═══ DATASET RECORDS

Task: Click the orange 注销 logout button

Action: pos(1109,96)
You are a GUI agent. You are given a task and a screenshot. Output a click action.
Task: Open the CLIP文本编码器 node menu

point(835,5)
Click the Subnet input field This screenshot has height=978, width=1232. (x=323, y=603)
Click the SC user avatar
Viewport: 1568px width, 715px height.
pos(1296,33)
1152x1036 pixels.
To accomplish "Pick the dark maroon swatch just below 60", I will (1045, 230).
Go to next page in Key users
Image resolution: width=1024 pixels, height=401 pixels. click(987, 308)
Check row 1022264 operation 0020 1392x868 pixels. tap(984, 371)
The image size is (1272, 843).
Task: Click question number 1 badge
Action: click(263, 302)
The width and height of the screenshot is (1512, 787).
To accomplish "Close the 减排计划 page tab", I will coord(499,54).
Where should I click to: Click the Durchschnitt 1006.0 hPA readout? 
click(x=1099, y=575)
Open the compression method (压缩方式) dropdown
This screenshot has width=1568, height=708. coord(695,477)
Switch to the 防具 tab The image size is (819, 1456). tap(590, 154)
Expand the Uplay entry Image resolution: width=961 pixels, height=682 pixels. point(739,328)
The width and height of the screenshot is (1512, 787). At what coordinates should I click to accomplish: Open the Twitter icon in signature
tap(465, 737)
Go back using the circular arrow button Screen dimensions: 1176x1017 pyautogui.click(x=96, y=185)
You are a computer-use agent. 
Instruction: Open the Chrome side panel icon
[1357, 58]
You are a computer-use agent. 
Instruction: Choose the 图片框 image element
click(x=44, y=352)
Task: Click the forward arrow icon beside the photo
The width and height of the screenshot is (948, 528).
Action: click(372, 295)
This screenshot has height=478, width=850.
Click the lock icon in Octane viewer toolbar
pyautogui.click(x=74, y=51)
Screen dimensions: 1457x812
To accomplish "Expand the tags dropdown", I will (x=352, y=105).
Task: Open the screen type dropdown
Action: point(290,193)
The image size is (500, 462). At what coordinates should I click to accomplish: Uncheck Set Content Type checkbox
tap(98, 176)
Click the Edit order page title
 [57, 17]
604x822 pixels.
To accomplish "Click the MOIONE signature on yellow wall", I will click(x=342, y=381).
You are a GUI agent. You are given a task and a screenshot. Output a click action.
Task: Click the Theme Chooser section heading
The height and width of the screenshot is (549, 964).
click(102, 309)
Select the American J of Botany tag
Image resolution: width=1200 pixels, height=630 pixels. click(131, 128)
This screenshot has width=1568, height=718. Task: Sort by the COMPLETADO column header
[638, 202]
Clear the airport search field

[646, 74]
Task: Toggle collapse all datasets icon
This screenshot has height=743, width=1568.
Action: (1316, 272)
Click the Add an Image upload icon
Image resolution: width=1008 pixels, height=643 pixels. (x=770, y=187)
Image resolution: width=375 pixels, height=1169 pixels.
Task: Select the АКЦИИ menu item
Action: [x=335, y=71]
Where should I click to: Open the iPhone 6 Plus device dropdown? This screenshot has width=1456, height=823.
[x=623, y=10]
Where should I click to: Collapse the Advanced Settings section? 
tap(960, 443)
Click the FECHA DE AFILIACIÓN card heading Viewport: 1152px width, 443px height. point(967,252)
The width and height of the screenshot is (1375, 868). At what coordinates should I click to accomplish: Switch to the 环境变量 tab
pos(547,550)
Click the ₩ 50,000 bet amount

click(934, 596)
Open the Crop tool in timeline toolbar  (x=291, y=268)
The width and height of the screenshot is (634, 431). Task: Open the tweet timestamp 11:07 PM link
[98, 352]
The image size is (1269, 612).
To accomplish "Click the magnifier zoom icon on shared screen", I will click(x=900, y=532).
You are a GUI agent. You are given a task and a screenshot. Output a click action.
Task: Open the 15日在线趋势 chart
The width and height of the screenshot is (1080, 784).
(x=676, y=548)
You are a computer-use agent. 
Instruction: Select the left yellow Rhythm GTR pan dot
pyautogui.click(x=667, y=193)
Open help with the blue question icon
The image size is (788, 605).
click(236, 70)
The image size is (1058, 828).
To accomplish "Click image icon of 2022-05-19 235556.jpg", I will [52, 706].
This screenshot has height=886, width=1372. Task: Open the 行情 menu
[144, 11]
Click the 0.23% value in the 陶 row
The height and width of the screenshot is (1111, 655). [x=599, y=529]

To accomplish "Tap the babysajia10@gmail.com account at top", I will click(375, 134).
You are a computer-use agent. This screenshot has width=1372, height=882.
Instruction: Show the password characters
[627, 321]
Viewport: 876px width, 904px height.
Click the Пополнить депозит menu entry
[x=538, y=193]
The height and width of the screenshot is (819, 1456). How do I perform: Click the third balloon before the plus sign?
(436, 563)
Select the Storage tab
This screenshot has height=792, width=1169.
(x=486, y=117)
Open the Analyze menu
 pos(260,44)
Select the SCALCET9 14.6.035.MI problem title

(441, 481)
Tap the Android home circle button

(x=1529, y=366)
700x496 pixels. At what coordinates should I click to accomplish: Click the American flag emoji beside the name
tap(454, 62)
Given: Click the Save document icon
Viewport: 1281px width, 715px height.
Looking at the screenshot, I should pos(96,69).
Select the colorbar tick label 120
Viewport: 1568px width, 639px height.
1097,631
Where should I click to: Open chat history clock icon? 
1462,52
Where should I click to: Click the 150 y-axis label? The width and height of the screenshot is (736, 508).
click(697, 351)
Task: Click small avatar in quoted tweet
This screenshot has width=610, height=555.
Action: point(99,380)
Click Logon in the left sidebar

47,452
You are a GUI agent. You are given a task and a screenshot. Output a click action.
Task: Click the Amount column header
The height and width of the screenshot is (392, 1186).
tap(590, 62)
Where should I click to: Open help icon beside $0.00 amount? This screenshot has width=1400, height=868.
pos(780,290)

══════

How many lines of the entries above contain the string "yellow"? Case counts. Reply with the number alone.

* _ANSWER FOR THE TASK_
2